__THE PROBLEM__.
The reader should set down exactly the lines from the one containing "Click the bottom tail of red arrow" through the last line of the material, omitting every picture.

★ ★ ★

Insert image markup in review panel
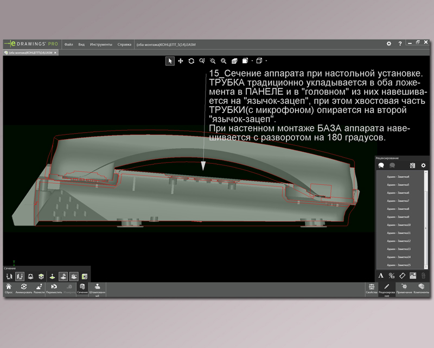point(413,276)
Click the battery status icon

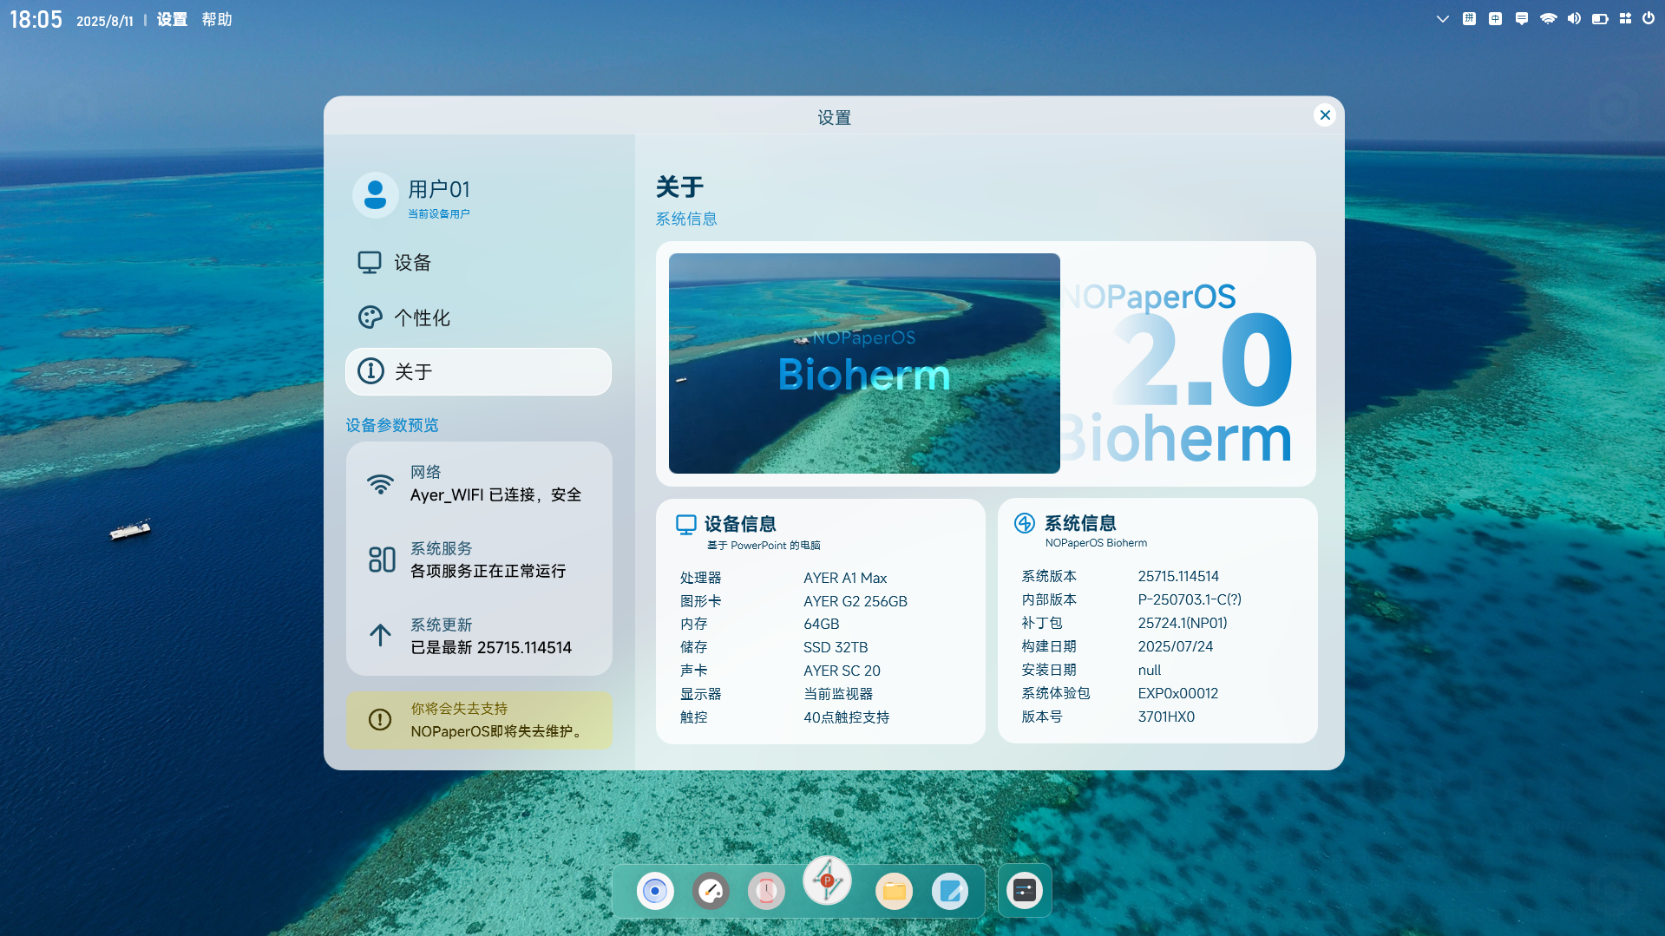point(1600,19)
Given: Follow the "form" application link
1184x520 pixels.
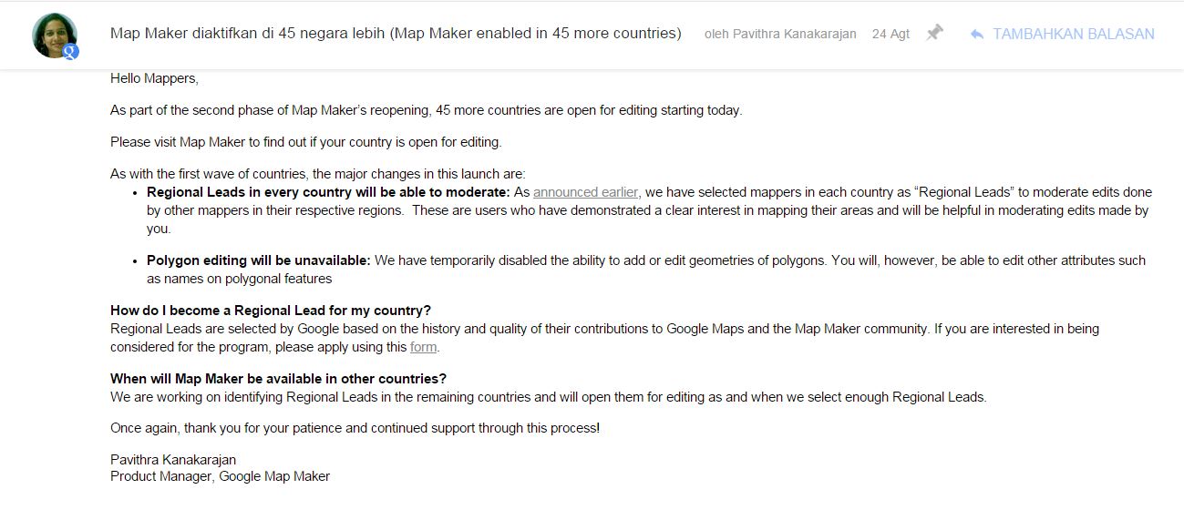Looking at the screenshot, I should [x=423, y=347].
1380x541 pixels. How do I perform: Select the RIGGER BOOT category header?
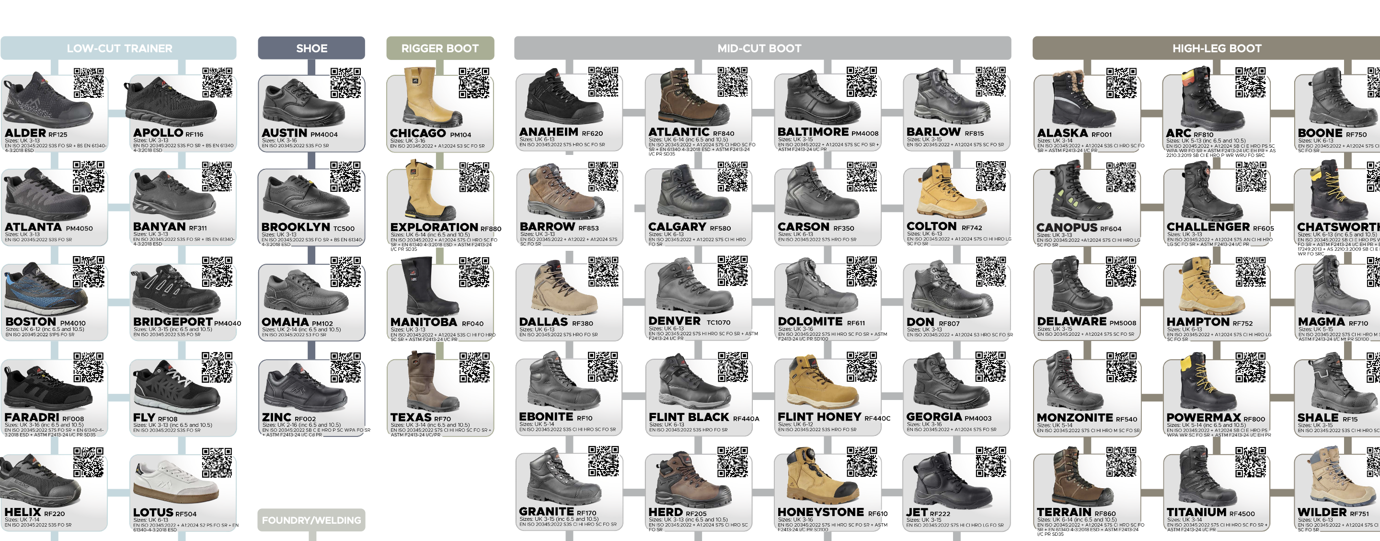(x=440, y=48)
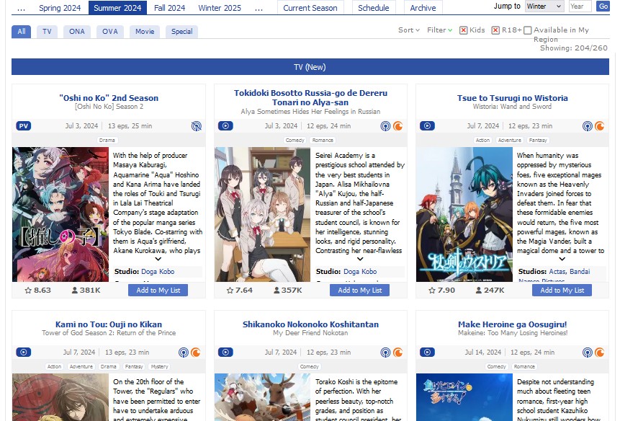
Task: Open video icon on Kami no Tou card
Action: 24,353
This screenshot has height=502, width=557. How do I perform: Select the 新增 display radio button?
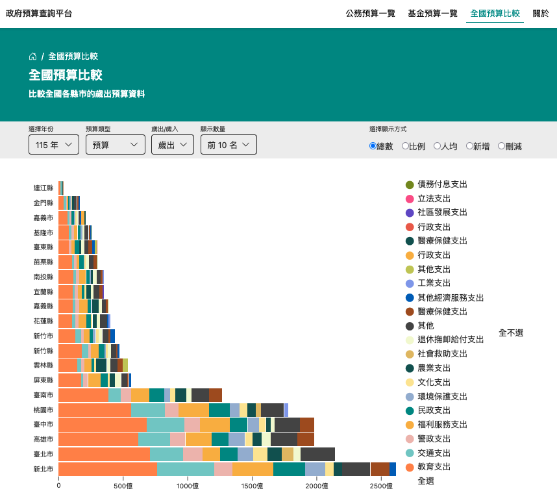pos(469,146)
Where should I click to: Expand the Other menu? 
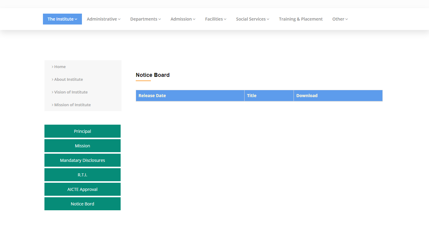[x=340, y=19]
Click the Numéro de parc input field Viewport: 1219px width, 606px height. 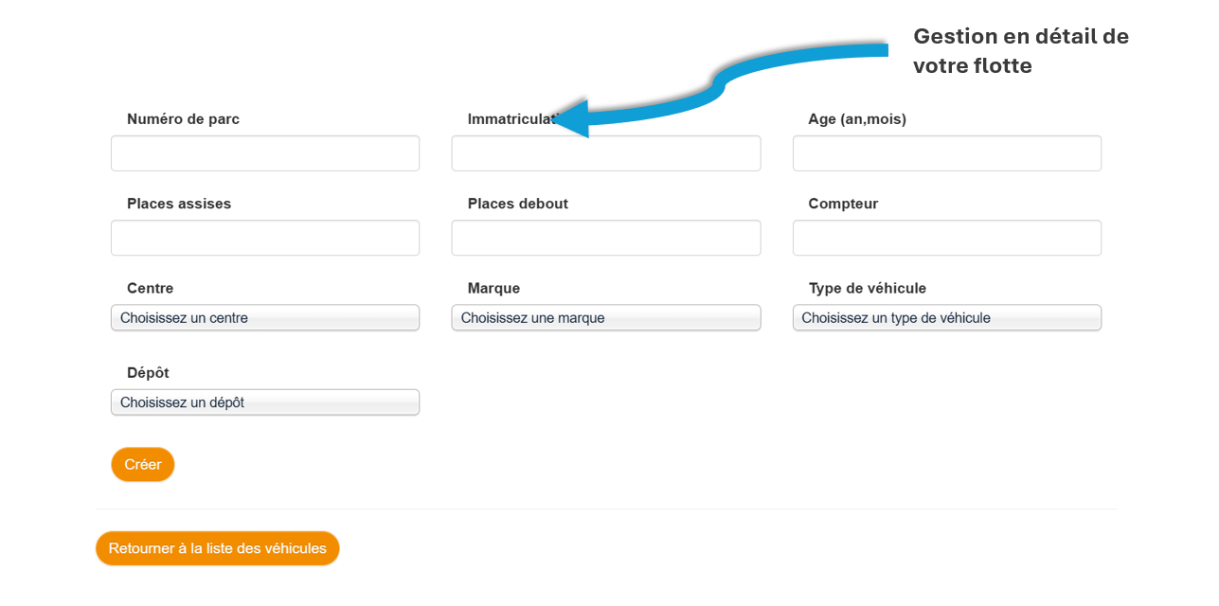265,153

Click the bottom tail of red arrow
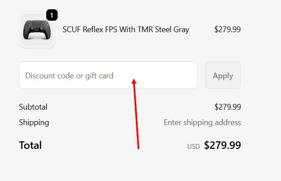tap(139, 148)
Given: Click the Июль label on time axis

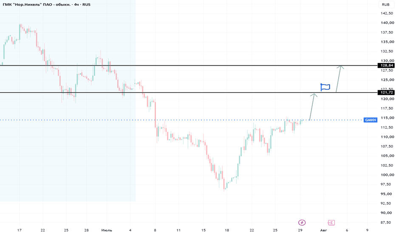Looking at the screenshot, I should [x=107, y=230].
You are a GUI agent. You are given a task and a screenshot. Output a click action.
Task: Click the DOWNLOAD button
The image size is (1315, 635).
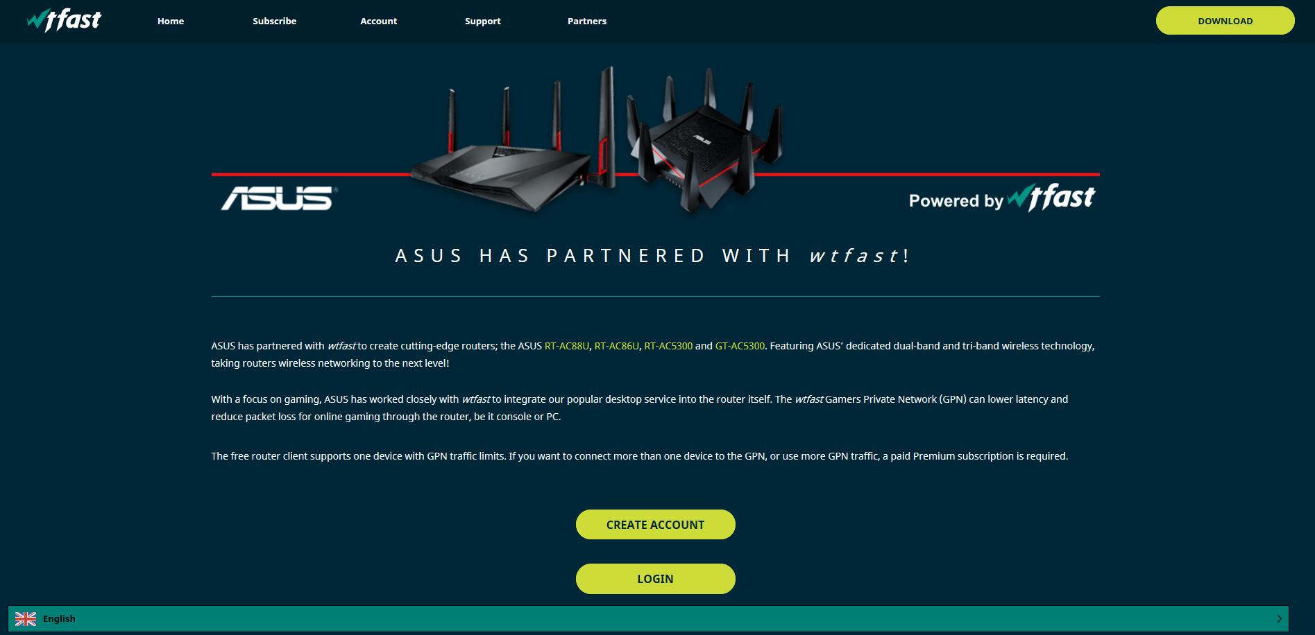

★ ★ ★

__EXERCISE SOLUTION__.
Click the bottom tail of red arrow
tap(139, 148)
Given: Click the Июль label on time axis

Looking at the screenshot, I should [x=107, y=230].
You are a GUI agent. You are given a task and a screenshot. Output a click action.
Task: Click the DOWNLOAD button
The image size is (1315, 635).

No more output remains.